**PROBLEM REQUIREMENTS**
Please return only the lines from the one holding "Click the Answer column header" through the one holding "Given: Open the View Logs link", exactly as they appear in the records below, both ends included.

Stored records
====================

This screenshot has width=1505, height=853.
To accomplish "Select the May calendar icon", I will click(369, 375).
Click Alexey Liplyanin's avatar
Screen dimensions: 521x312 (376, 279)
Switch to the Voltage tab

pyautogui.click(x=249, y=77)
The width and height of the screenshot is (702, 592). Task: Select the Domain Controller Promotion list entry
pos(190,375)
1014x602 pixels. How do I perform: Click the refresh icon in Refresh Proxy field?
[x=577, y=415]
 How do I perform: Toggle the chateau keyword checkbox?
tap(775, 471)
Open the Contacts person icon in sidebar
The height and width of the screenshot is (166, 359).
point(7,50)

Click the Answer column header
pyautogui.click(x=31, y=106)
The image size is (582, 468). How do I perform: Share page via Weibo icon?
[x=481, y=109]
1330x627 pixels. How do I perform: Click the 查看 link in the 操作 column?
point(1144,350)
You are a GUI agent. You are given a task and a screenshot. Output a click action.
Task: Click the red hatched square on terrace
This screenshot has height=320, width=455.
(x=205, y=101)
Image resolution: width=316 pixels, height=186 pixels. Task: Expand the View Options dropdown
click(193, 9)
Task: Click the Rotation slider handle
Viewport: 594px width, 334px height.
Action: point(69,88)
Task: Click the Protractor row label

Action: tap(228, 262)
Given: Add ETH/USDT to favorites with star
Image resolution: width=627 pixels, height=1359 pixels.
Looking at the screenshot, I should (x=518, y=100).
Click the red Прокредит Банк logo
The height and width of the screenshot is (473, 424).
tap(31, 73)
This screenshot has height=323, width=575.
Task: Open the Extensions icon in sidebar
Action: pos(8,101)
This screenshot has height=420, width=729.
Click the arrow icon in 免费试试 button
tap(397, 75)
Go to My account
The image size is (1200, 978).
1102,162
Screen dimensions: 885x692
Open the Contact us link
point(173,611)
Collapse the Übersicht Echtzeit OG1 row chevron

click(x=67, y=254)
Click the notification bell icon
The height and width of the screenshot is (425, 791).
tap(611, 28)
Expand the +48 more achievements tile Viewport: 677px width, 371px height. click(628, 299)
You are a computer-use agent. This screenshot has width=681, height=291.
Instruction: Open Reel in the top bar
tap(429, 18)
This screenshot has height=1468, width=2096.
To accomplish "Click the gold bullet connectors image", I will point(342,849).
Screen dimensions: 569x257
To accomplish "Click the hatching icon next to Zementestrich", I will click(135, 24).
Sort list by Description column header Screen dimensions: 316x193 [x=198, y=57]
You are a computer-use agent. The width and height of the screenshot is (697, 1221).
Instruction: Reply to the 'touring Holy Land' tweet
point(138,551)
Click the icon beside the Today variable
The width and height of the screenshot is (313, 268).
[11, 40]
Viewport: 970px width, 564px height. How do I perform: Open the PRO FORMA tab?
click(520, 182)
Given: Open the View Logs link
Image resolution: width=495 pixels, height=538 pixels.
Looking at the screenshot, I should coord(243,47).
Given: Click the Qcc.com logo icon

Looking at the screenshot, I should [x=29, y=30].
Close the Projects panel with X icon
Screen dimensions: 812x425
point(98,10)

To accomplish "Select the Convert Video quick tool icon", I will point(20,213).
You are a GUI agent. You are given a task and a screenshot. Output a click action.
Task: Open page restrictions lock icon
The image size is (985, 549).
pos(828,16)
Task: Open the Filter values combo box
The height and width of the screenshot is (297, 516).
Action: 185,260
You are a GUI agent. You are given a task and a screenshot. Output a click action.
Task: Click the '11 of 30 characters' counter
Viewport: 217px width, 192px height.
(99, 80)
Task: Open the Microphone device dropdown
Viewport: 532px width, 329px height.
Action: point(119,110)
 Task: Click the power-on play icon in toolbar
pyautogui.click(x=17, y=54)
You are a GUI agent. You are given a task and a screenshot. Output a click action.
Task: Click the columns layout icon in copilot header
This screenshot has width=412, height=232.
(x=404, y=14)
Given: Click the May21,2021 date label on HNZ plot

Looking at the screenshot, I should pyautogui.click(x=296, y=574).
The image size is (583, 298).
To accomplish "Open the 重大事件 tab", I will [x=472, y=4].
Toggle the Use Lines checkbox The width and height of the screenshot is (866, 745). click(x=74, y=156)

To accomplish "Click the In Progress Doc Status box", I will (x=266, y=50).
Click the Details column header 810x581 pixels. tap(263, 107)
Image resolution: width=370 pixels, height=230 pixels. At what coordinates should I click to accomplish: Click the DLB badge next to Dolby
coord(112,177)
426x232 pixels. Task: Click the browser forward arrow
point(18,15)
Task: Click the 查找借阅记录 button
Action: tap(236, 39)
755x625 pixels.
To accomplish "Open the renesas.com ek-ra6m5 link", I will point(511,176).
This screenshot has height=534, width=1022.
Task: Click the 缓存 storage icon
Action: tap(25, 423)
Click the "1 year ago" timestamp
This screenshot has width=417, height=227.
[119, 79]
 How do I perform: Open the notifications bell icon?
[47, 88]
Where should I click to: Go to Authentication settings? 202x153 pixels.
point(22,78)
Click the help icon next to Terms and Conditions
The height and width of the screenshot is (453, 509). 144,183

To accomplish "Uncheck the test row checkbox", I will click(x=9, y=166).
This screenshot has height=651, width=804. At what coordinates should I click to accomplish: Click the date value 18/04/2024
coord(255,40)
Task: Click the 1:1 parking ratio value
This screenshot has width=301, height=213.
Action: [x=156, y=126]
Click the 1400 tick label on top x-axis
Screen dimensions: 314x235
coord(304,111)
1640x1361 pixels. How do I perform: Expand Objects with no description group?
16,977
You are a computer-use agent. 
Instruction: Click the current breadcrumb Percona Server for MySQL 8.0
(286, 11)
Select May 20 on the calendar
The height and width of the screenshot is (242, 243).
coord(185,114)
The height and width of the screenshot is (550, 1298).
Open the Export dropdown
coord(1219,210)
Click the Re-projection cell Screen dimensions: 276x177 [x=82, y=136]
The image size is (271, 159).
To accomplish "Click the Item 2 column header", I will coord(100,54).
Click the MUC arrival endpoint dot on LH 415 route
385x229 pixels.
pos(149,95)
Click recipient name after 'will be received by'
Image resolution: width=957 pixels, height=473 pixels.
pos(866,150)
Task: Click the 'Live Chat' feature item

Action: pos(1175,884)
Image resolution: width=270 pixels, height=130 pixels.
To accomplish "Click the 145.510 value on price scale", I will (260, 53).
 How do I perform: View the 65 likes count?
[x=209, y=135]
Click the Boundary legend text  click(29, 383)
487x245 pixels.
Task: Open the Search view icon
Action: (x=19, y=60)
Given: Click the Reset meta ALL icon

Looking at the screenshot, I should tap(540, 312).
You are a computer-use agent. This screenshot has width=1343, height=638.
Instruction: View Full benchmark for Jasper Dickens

====================

**COMPLETED TASK**
Click the Answer column header
pyautogui.click(x=31, y=106)
The image size is (582, 468). How do I perform: Share page via Weibo icon?
[x=481, y=109]
1330x627 pixels. How do I perform: Click the 查看 link in the 操作 column?
point(1144,350)
You are a GUI agent. You are given a task and a screenshot. Output a click action.
Task: Click the red hatched square on terrace
This screenshot has height=320, width=455.
(x=205, y=101)
Image resolution: width=316 pixels, height=186 pixels. Task: Expand the View Options dropdown
click(193, 9)
Task: Click the Rotation slider handle
Viewport: 594px width, 334px height.
Action: point(69,88)
Task: Click the Protractor row label

Action: tap(228, 262)
Given: Add ETH/USDT to favorites with star
Image resolution: width=627 pixels, height=1359 pixels.
Looking at the screenshot, I should (x=518, y=100).
Click the red Прокредит Банк logo
The height and width of the screenshot is (473, 424).
tap(31, 73)
This screenshot has height=323, width=575.
Task: Open the Extensions icon in sidebar
Action: pos(8,101)
This screenshot has height=420, width=729.
Click the arrow icon in 免费试试 button
tap(397, 75)
Go to My account
The image size is (1200, 978).
1102,162
Screen dimensions: 885x692
Open the Contact us link
point(173,611)
Collapse the Übersicht Echtzeit OG1 row chevron

click(x=67, y=254)
Click the notification bell icon
The height and width of the screenshot is (425, 791).
tap(611, 28)
Expand the +48 more achievements tile Viewport: 677px width, 371px height. click(628, 299)
You are a computer-use agent. This screenshot has width=681, height=291.
Instruction: Open Reel in the top bar
tap(429, 18)
This screenshot has height=1468, width=2096.
To accomplish "Click the gold bullet connectors image", I will point(342,849).
Screen dimensions: 569x257
To accomplish "Click the hatching icon next to Zementestrich", I will click(135, 24).
Sort list by Description column header Screen dimensions: 316x193 [x=198, y=57]
You are a computer-use agent. The width and height of the screenshot is (697, 1221).
Instruction: Reply to the 'touring Holy Land' tweet
point(138,551)
Click the icon beside the Today variable
The width and height of the screenshot is (313, 268).
[11, 40]
Viewport: 970px width, 564px height. How do I perform: Open the PRO FORMA tab?
click(520, 182)
Given: Open the View Logs link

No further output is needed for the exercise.